• **Material provided**
'''

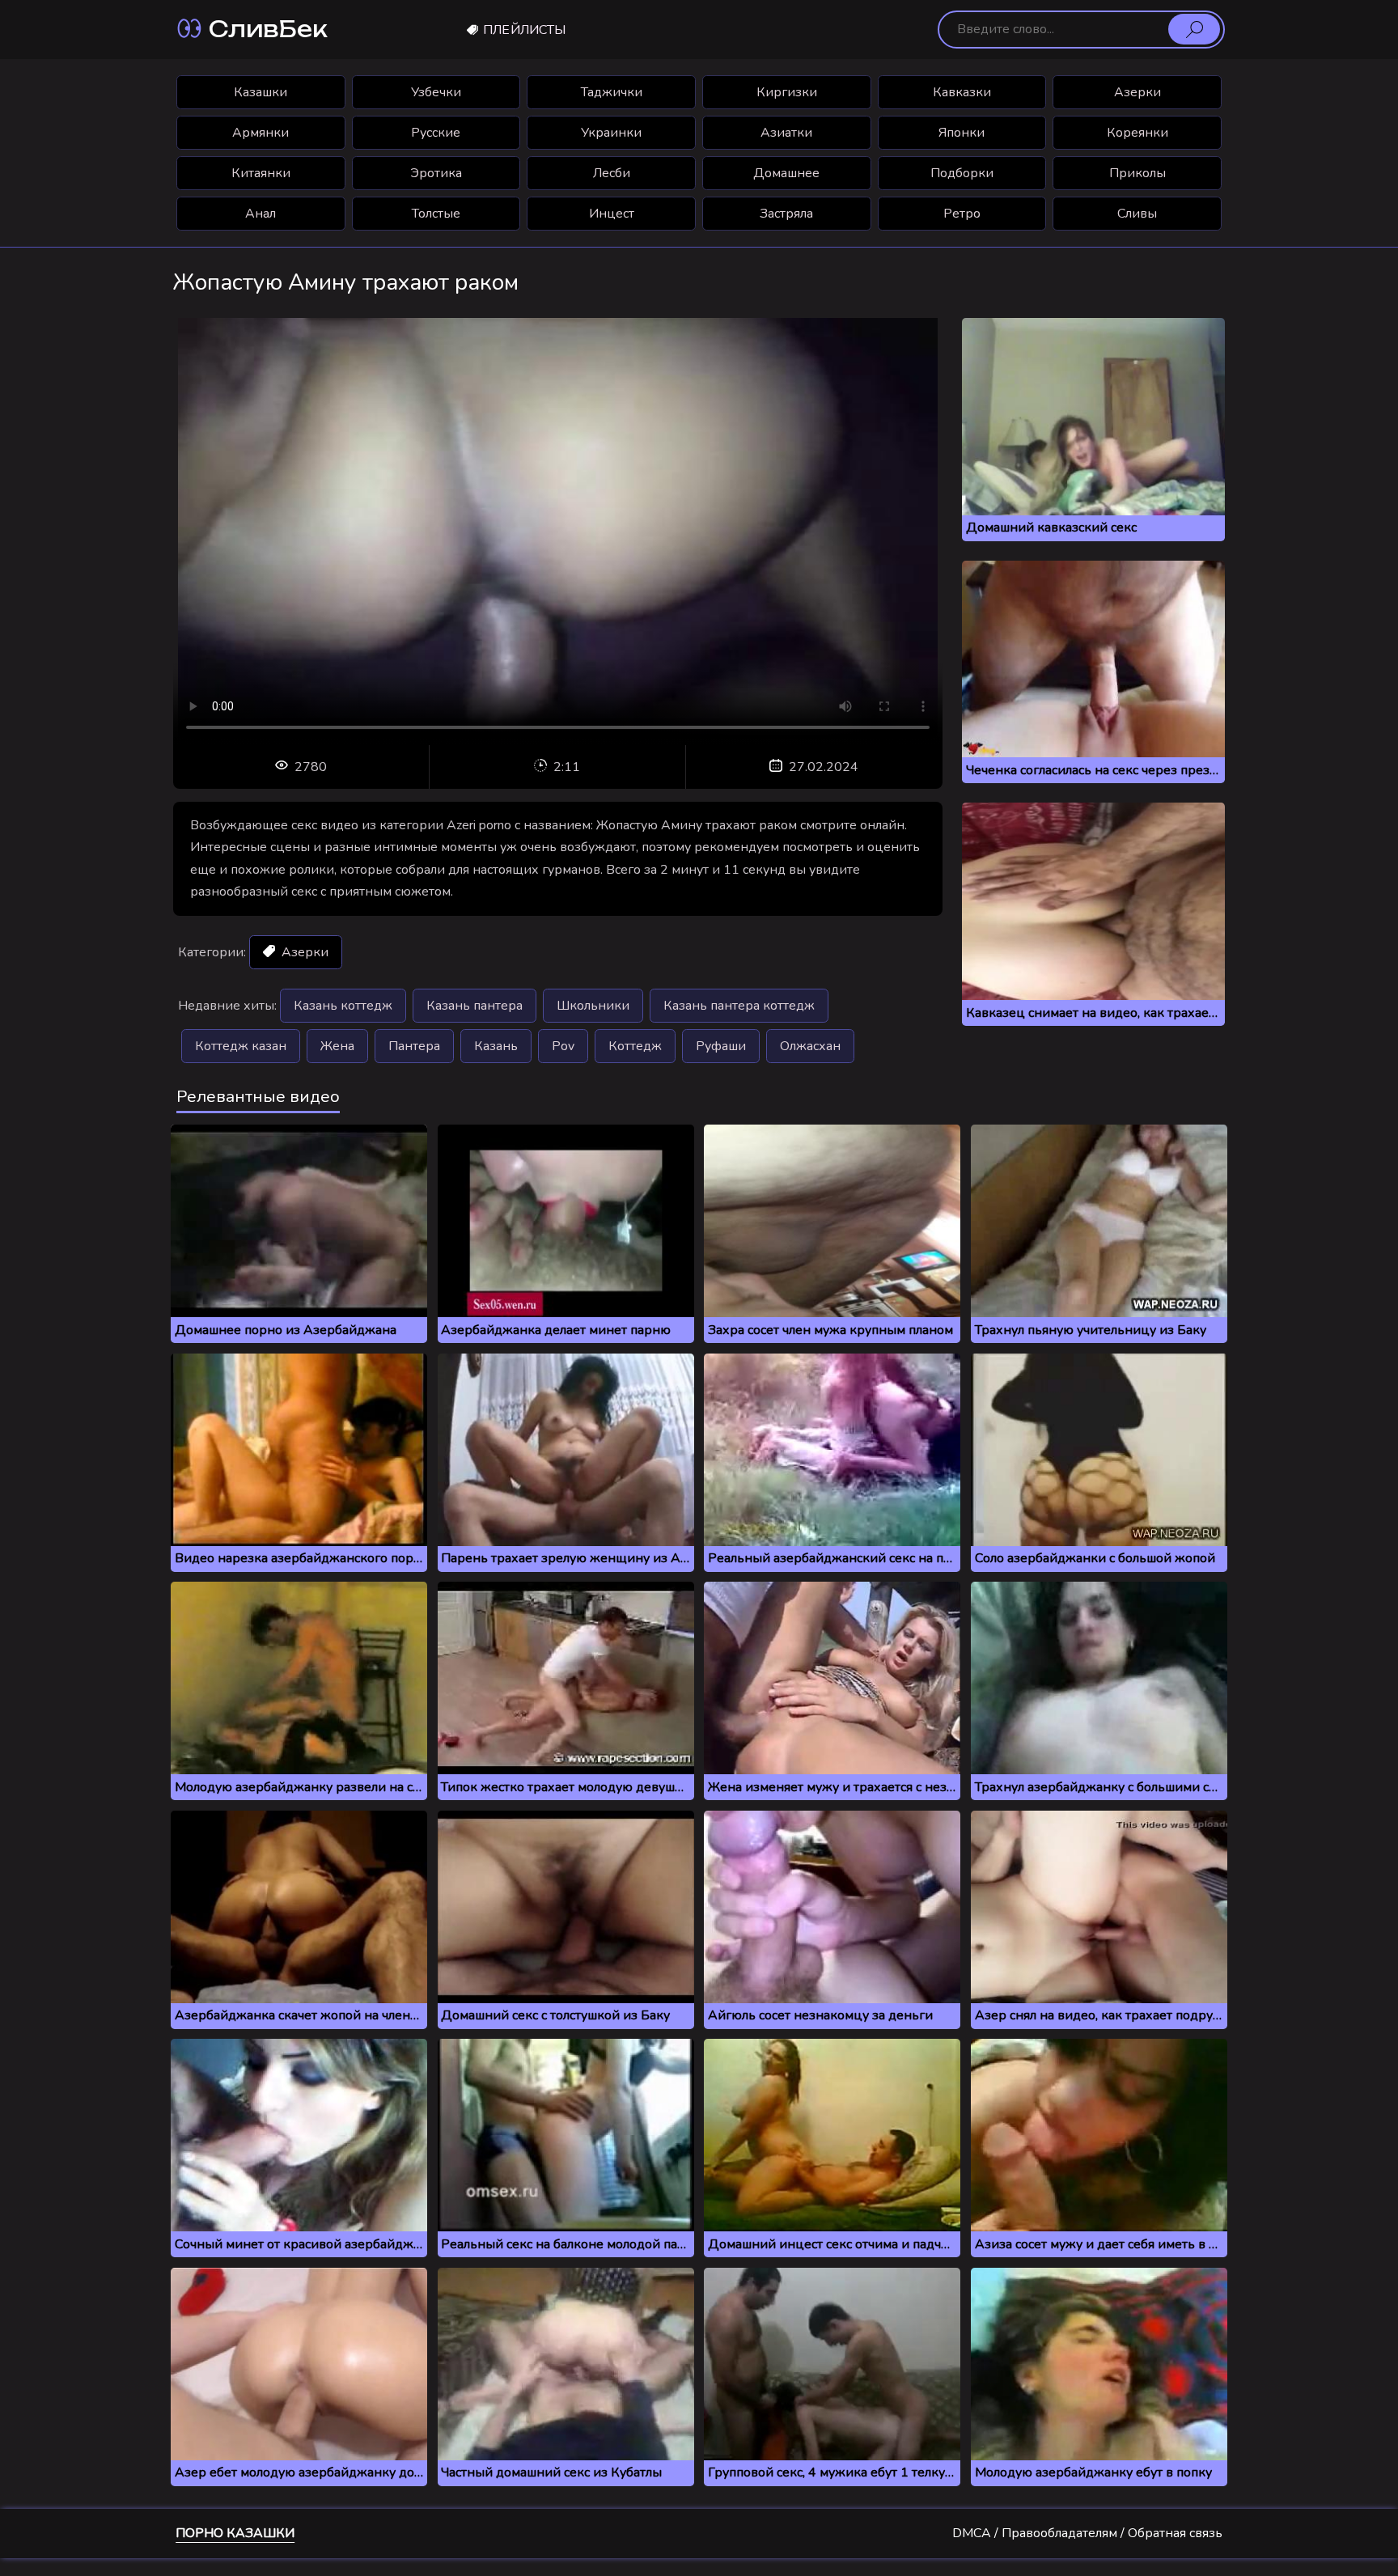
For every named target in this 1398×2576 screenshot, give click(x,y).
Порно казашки (235, 2533)
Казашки (260, 92)
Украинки (611, 133)
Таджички (611, 92)
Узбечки (436, 92)
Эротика (436, 173)
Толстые (436, 213)
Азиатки (786, 133)
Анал (260, 213)
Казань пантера (474, 1006)
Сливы (1137, 213)
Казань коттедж (343, 1006)
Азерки (1137, 92)
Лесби (611, 173)
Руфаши (721, 1046)
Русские (435, 133)
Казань (496, 1046)
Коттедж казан (240, 1046)
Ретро (962, 213)
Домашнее (786, 173)
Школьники (593, 1006)
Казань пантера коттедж (739, 1006)
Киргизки (786, 92)
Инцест (611, 213)
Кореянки (1137, 133)
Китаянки (260, 173)
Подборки (961, 173)
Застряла (786, 213)
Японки (961, 133)
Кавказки (962, 92)
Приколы (1137, 173)
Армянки (260, 133)
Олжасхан (810, 1046)
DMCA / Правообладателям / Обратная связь (1087, 2533)
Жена (337, 1046)
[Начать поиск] (1194, 29)
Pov (563, 1046)
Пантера (414, 1046)
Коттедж (635, 1046)
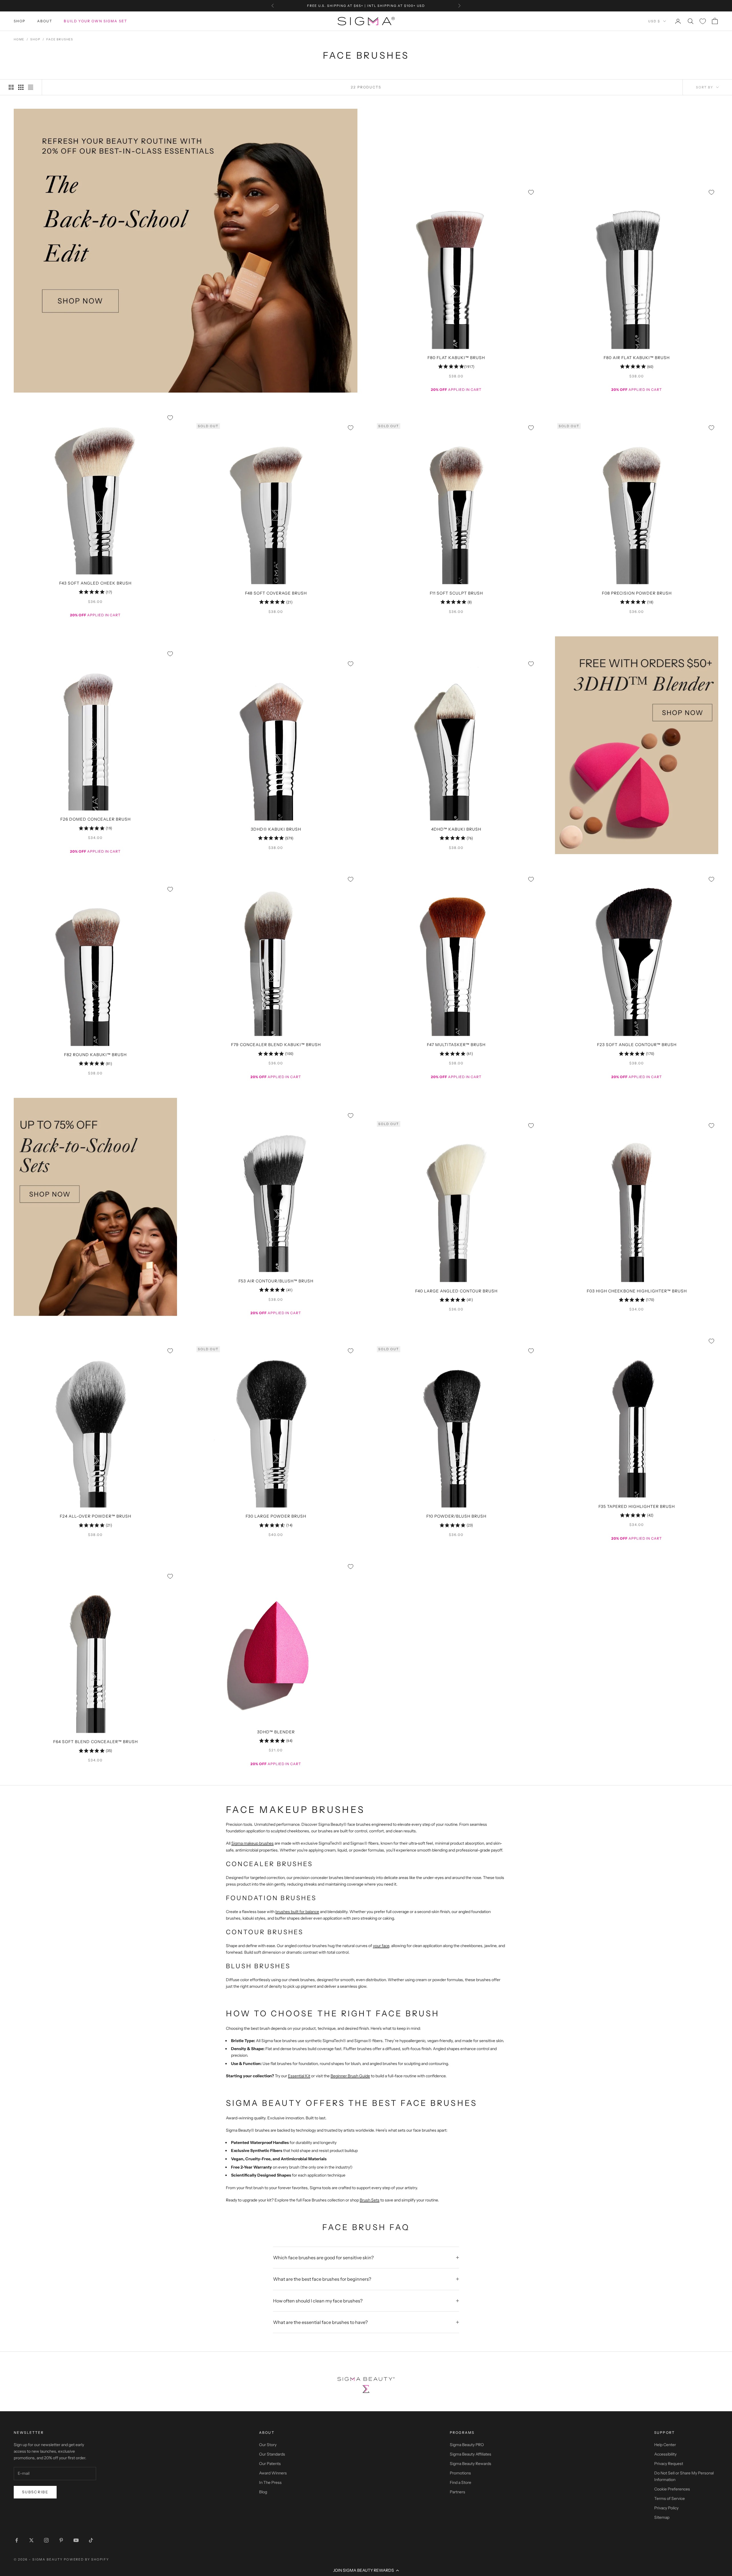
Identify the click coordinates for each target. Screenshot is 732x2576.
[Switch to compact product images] (30, 87)
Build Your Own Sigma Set (95, 21)
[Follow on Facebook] (16, 2540)
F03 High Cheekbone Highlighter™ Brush (637, 1291)
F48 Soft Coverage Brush (276, 593)
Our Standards (272, 2454)
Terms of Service (669, 2498)
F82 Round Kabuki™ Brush (95, 1054)
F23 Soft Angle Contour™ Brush (637, 1044)
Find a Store (460, 2482)
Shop (20, 21)
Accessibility (665, 2454)
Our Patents (270, 2463)
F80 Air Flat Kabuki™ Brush (637, 357)
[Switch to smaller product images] (20, 87)
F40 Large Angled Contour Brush (456, 1291)
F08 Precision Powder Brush (637, 593)
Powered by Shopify (86, 2559)
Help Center (665, 2444)
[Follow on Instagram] (46, 2540)
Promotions (460, 2473)
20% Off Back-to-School (366, 6)
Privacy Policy (666, 2507)
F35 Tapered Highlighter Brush (636, 1506)
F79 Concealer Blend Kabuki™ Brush (276, 1044)
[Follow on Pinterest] (61, 2540)
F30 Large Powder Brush (276, 1516)
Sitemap (661, 2517)
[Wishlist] (703, 21)
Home (19, 39)
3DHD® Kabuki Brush (276, 829)
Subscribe (35, 2492)
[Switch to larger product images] (11, 87)
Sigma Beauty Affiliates (470, 2454)
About (45, 21)
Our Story (268, 2444)
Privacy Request (668, 2463)
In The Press (270, 2482)
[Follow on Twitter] (31, 2540)
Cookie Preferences (672, 2489)
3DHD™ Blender (276, 1732)
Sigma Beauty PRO (467, 2444)
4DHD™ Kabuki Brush (456, 829)
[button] (366, 2570)
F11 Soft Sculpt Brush (456, 593)
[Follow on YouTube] (76, 2540)
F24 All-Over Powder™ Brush (95, 1516)
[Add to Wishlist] (531, 192)
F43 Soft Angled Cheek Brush (95, 583)
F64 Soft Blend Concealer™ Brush (95, 1741)
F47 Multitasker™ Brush (456, 1044)
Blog (263, 2491)
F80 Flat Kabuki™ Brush (456, 357)
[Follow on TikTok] (91, 2540)
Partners (457, 2491)
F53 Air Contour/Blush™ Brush (275, 1281)
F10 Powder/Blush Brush (456, 1516)
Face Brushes (59, 39)
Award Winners (273, 2473)
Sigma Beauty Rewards (470, 2463)
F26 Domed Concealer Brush (95, 819)
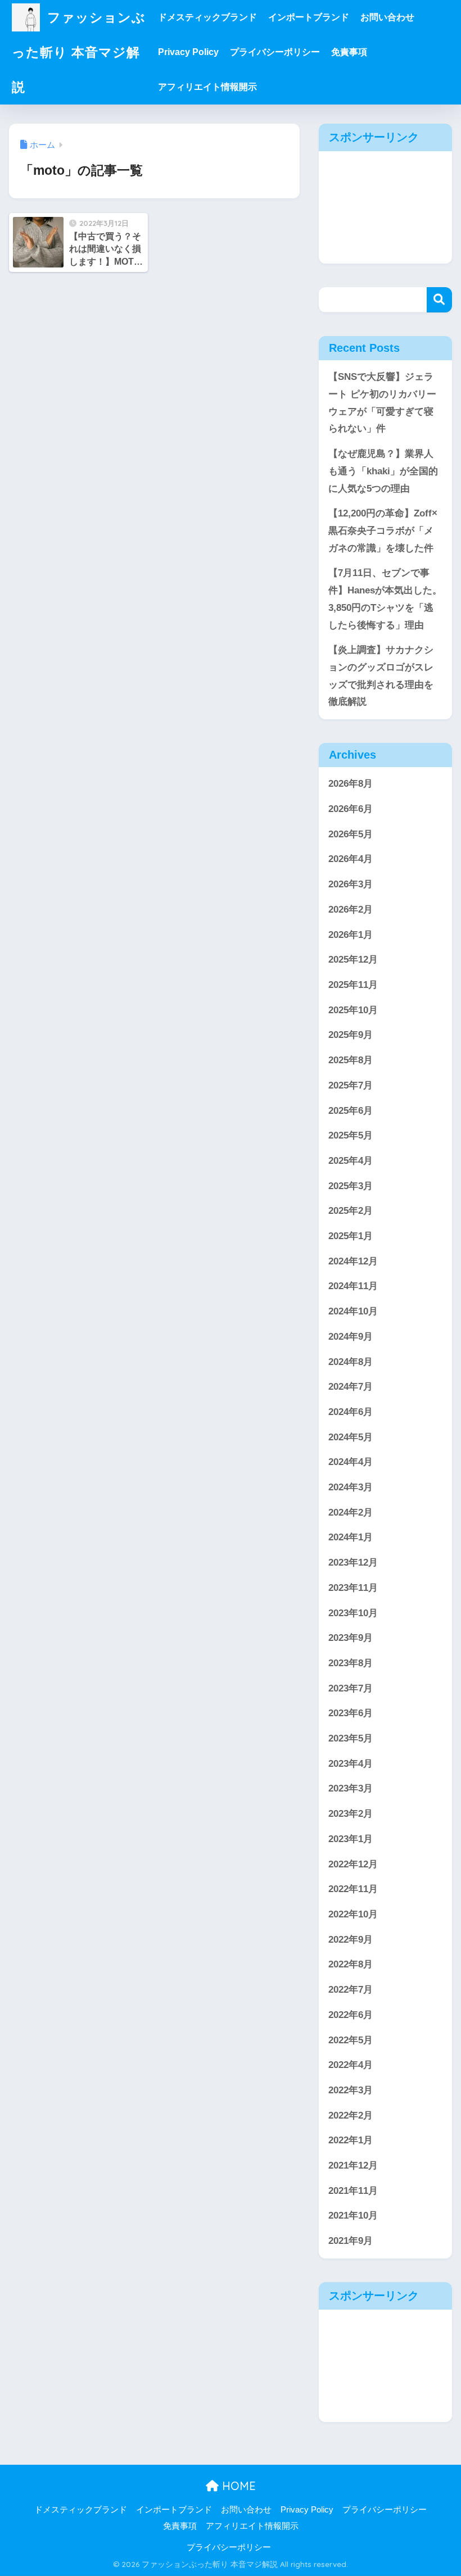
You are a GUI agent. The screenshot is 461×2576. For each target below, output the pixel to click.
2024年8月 (350, 1362)
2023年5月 (350, 1738)
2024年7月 (350, 1386)
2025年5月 (350, 1135)
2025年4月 (350, 1160)
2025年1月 (350, 1236)
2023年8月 (350, 1663)
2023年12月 (353, 1562)
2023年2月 (350, 1813)
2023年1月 (350, 1839)
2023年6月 (350, 1713)
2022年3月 (350, 2090)
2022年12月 (353, 1864)
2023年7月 (350, 1688)
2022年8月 (350, 1964)
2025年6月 (350, 1110)
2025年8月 (350, 1060)
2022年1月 (350, 2140)
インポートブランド (308, 17)
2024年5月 (350, 1437)
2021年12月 (353, 2165)
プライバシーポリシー (275, 52)
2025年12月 (353, 959)
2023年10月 (353, 1613)
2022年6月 (350, 2015)
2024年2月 (350, 1512)
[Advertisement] (385, 207)
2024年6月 (350, 1412)
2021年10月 (353, 2215)
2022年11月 (353, 1889)
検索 (439, 299)
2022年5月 (350, 2040)
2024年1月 (350, 1537)
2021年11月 (353, 2190)
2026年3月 (350, 884)
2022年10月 (353, 1914)
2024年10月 (353, 1311)
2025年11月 (353, 984)
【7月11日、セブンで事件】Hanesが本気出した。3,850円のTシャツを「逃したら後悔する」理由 (385, 599)
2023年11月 (353, 1587)
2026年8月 (350, 783)
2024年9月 (350, 1336)
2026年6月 (350, 809)
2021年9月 (350, 2240)
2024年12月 (353, 1261)
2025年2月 (350, 1210)
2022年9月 (350, 1939)
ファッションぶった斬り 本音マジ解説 (79, 52)
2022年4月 (350, 2065)
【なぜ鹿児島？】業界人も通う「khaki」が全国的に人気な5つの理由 (383, 470)
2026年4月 (350, 859)
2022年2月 (350, 2115)
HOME (237, 2486)
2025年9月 (350, 1035)
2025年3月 (350, 1186)
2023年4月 (350, 1763)
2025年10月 (353, 1010)
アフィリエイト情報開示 (207, 87)
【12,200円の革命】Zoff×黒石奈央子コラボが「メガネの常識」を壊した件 (382, 530)
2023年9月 (350, 1637)
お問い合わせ (387, 17)
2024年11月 (353, 1286)
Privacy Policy (188, 52)
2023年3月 (350, 1788)
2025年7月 (350, 1085)
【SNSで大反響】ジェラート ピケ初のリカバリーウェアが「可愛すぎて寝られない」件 (382, 402)
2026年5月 (350, 834)
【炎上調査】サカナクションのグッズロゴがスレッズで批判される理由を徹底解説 (380, 676)
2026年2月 (350, 909)
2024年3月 (350, 1487)
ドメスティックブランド (207, 17)
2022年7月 (350, 1989)
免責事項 (349, 52)
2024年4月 (350, 1462)
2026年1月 (350, 934)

'''

• **The problem**
Using the records, report how many lines contain the word "Highlighter", adding no other text.

• **Response for this exercise**
2